## Task description
Add 129 to every coordinate, then write out in full each data line starting at the line containing "Disclaimer (68, 1088)" and ending at the line containing "Report A Problem (34, 1025)", and no others.

## Supplied records
──────────────────────────────
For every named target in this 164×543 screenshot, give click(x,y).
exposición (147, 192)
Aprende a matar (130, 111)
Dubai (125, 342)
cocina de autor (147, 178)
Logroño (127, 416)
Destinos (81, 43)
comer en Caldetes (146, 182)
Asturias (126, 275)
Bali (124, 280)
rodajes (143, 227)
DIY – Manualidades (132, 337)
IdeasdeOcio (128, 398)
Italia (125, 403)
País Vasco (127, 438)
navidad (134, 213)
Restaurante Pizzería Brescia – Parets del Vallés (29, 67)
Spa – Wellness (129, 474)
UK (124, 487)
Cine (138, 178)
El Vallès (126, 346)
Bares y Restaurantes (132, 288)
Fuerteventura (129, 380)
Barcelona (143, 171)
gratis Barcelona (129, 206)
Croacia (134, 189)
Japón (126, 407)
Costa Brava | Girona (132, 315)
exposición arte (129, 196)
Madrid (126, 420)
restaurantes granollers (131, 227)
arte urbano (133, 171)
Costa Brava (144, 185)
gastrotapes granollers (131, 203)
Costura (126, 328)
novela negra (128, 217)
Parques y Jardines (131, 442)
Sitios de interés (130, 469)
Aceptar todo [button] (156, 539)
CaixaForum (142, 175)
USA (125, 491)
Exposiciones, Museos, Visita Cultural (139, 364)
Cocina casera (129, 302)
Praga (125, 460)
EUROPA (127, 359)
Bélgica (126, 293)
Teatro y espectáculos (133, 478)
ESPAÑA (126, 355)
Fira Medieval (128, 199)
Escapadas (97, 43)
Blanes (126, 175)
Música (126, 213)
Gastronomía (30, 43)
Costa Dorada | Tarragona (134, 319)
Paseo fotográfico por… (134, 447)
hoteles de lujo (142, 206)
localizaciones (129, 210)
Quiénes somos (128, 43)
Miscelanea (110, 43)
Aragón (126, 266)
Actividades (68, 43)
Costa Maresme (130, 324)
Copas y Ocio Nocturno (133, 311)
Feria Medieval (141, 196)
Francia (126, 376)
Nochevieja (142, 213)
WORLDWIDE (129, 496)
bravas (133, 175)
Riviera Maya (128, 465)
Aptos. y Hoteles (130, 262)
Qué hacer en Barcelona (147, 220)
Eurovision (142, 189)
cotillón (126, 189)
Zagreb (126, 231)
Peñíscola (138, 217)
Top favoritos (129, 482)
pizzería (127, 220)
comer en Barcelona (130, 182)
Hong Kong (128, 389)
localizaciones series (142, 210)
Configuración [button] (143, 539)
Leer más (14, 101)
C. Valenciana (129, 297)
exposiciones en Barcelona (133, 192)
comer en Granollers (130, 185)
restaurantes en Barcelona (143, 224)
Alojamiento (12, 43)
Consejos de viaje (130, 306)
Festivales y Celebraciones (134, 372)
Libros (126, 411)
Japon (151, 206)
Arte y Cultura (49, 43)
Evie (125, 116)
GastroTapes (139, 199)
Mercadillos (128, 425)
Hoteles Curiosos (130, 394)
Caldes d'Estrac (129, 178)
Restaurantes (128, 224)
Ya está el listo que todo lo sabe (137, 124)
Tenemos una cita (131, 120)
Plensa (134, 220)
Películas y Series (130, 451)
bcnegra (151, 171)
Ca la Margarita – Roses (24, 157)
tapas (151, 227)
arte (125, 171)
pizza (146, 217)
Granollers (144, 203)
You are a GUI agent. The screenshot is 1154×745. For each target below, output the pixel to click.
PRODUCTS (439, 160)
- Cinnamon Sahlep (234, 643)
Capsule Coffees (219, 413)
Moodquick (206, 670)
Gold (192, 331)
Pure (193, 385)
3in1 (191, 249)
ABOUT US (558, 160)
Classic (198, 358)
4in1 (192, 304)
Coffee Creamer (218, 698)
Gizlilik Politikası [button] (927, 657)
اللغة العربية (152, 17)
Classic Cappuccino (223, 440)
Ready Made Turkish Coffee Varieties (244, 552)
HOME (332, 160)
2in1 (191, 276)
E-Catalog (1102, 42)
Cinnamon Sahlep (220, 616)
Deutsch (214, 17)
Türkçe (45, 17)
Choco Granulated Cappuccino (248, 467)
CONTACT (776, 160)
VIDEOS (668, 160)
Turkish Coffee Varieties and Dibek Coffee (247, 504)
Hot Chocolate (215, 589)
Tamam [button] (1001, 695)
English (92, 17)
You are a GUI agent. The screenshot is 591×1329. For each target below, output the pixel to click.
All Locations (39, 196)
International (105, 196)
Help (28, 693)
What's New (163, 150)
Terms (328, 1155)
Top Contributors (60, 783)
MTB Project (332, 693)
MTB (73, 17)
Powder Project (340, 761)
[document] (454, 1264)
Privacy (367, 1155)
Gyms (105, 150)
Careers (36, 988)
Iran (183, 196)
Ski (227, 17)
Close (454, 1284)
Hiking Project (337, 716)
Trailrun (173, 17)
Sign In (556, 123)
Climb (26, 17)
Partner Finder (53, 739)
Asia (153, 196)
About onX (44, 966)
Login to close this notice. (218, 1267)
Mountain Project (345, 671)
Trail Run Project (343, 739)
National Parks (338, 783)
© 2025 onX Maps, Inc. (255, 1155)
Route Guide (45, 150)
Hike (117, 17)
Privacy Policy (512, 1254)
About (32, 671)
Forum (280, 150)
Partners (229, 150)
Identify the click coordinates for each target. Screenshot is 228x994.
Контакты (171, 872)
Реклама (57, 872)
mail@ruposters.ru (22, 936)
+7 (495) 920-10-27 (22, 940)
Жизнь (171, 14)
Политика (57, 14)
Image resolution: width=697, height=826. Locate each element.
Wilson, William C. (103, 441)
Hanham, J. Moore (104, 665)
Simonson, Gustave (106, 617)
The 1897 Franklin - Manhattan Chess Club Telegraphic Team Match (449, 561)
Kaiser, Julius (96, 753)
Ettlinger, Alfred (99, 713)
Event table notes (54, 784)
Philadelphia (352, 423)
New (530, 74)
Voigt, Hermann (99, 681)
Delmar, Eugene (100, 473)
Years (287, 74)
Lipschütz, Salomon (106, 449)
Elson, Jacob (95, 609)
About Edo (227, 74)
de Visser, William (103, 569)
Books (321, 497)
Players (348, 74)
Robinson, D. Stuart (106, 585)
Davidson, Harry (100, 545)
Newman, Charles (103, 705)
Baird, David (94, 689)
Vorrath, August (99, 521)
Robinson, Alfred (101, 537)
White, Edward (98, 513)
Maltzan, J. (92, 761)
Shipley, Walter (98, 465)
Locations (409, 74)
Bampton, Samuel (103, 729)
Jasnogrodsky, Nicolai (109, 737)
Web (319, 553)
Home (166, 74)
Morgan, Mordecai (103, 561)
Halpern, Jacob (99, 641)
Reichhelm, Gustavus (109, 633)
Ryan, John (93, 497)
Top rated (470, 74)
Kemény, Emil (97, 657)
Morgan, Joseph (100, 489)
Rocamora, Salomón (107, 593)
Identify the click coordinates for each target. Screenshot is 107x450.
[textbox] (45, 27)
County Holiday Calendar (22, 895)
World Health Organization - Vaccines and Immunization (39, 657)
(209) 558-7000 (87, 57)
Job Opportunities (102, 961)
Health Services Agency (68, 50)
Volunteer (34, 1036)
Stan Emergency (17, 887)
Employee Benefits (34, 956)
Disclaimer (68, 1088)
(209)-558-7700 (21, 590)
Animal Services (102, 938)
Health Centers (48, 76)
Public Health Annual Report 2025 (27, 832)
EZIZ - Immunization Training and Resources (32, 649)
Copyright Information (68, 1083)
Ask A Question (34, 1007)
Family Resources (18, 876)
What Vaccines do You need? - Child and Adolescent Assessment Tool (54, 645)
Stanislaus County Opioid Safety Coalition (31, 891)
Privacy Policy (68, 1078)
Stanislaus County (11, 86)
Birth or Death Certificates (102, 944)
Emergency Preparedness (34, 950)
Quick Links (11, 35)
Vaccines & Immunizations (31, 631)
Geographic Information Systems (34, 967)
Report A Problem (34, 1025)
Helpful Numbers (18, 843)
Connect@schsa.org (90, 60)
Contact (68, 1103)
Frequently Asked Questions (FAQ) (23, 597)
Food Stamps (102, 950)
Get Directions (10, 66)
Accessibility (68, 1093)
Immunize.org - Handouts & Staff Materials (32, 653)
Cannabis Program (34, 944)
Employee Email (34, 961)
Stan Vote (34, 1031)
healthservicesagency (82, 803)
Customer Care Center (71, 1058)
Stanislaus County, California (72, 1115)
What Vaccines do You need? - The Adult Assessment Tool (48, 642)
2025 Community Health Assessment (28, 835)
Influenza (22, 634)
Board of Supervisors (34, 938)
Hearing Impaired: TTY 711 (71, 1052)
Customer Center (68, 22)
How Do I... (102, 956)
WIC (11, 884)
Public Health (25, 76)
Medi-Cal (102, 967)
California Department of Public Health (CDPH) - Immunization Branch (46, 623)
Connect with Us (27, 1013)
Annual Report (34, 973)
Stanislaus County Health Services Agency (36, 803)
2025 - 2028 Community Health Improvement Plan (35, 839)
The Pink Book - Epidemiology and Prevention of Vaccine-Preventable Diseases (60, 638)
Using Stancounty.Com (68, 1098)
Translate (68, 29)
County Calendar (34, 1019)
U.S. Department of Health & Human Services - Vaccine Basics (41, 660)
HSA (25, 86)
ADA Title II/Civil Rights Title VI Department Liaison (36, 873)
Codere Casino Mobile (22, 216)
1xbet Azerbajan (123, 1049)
──────────────────────────────
## Written solution
Disclaimer (197, 1217)
(209)-558-7700 (150, 719)
Animal Services (231, 1067)
Health Centers (177, 205)
Public Health Annual Report 2025 (156, 961)
EZIZ - Immunization Training and Resources (161, 778)
Copyright Information (197, 1212)
Ask A Question (163, 1136)
Family Resources (147, 1005)
What Vaccines do You need? - Child and Adolescent Assessment Tool (183, 774)
Stanislaus County Opioid Safety Coalition (160, 1020)
Privacy Policy (197, 1207)
Stanislaus County (140, 215)
Birth or Death Certificates (231, 1073)
Emergency Preparedness (163, 1079)
Quick Links (140, 164)
Vaccines & Immunizations (160, 760)
Geographic Information Systems (163, 1096)
Report A Problem (163, 1154)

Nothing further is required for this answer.